### AIM OF THE TASK
Using the data below, report how many lines hold the word "computer". Include nothing else in the reply.

********************

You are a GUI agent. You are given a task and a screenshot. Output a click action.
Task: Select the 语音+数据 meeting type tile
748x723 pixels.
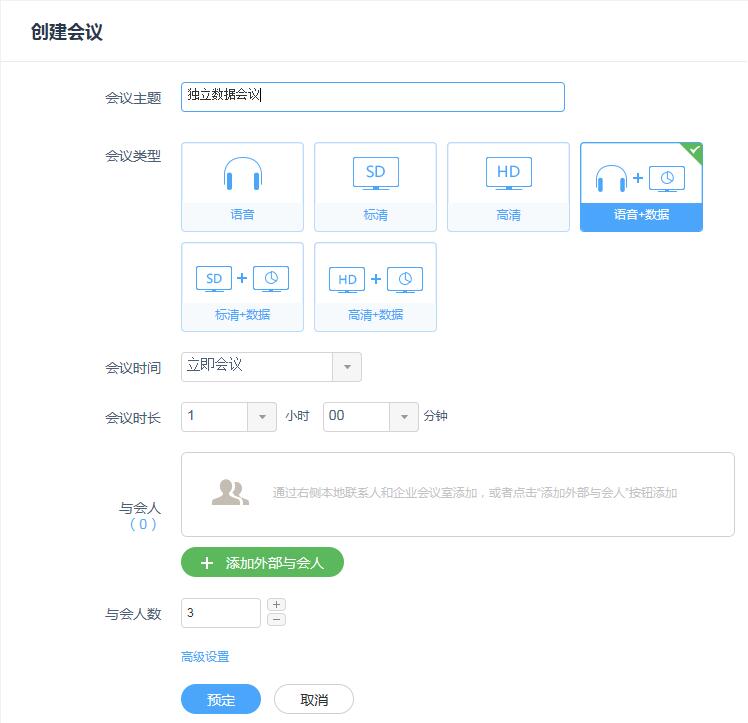coord(641,187)
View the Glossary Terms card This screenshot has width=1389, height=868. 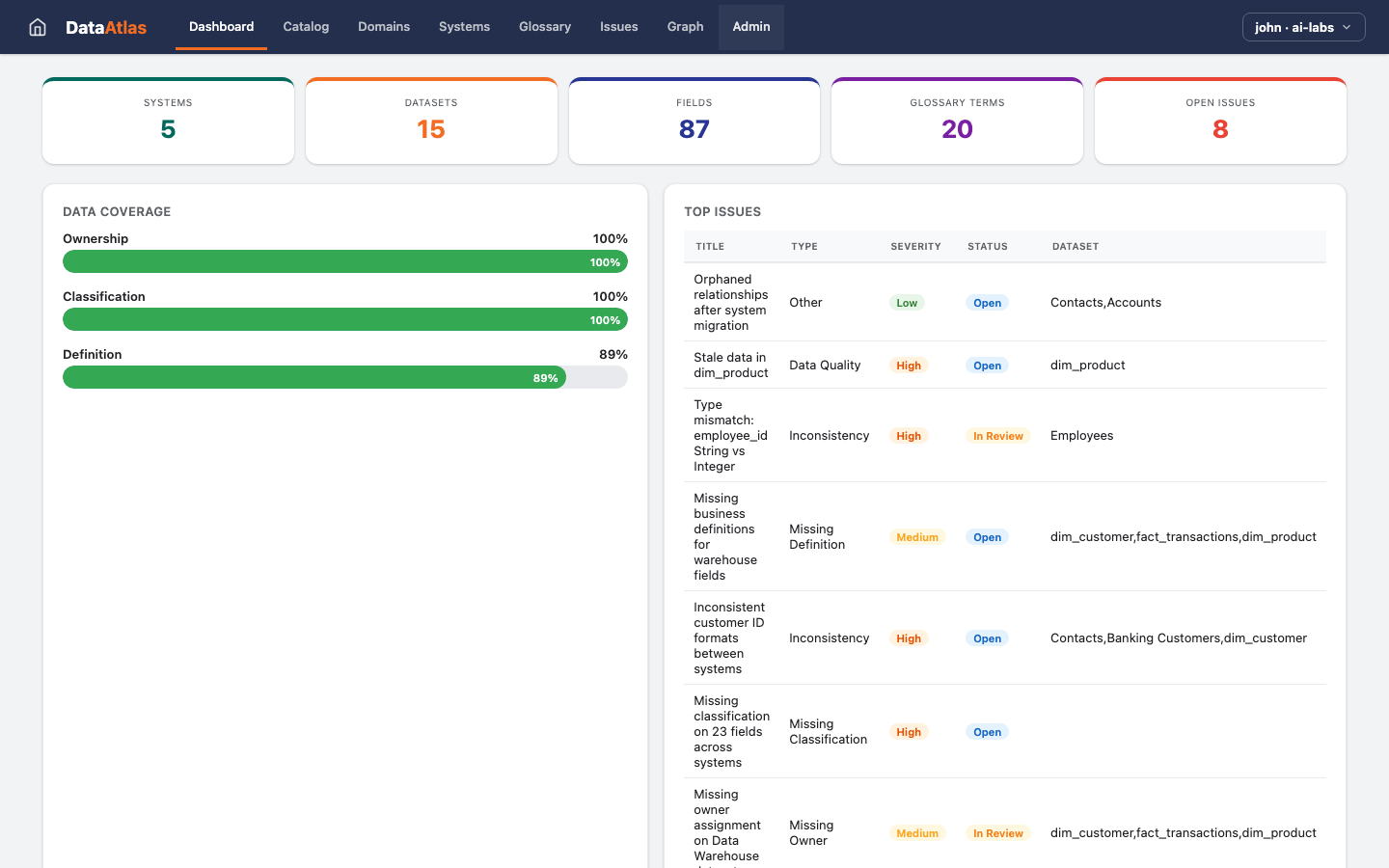[957, 120]
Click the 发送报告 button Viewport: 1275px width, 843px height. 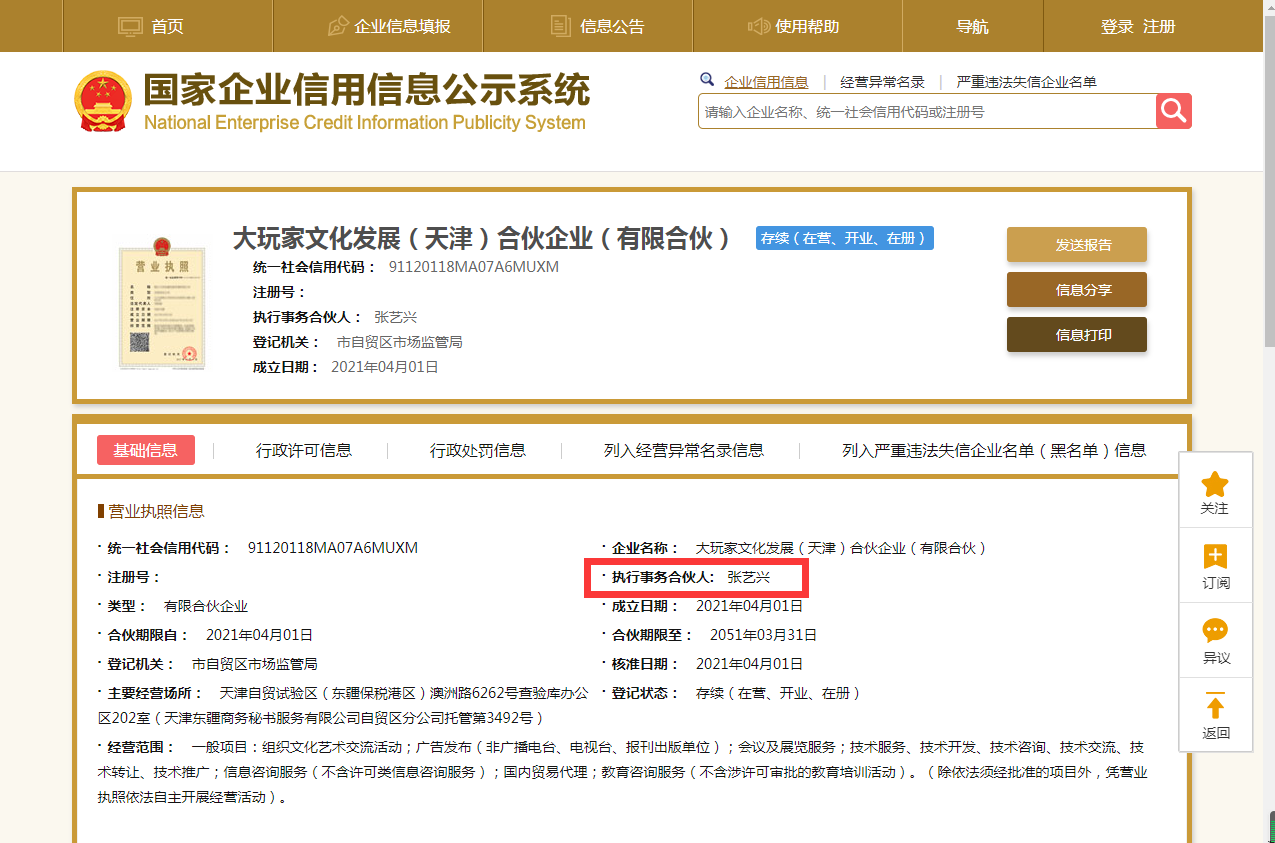1076,244
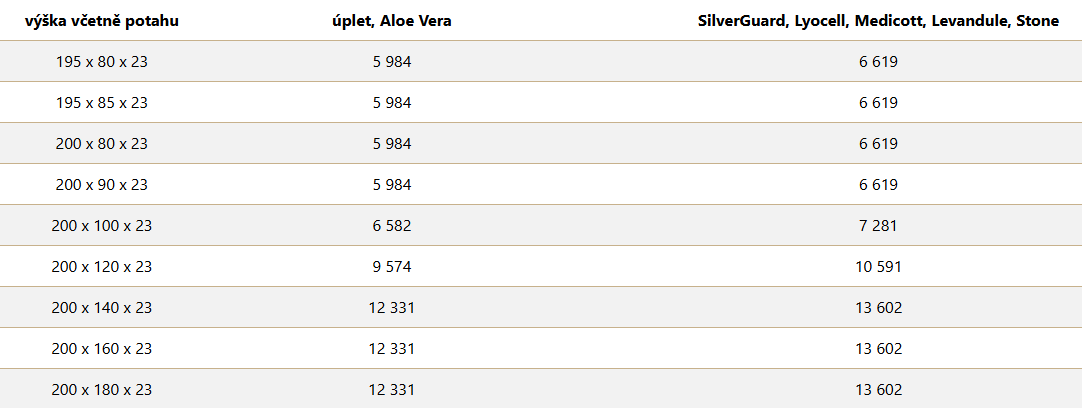1082x408 pixels.
Task: Select the 195 x 85 x 23 size cell
Action: [x=102, y=103]
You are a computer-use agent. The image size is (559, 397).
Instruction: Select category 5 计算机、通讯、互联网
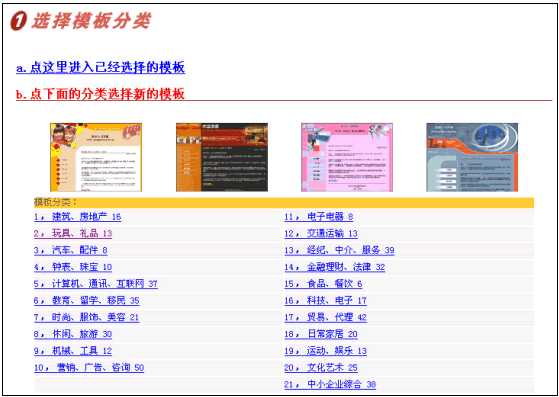96,284
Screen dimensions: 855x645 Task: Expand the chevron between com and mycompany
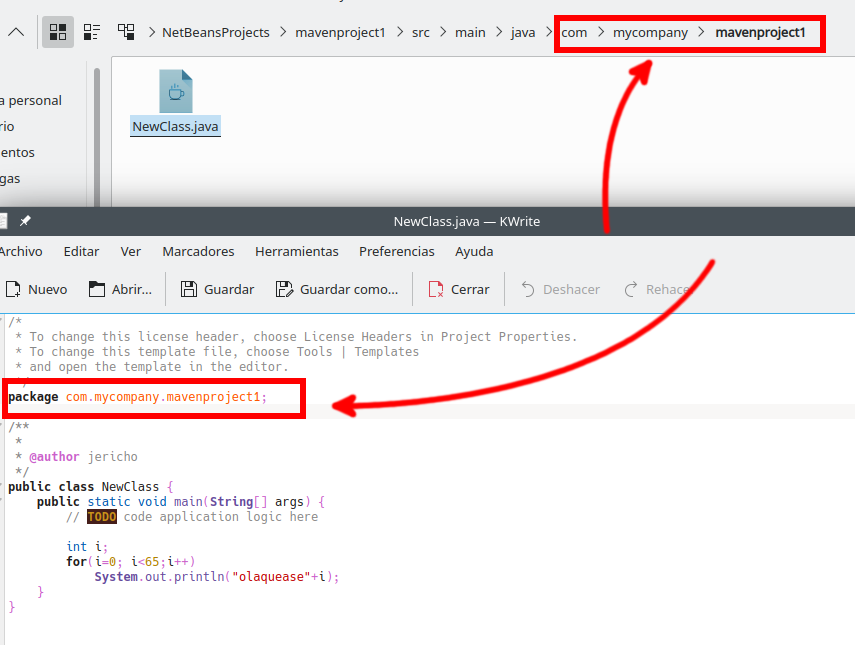[x=600, y=32]
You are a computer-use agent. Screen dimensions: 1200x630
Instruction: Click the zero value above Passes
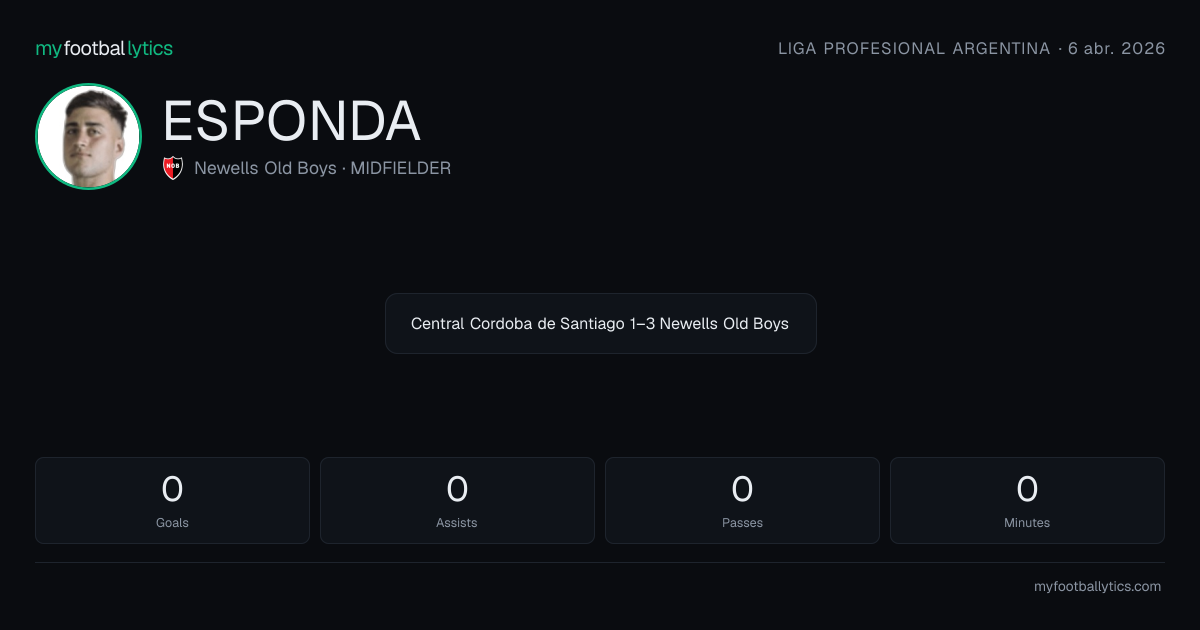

********************

### RESPONSE BELOW
2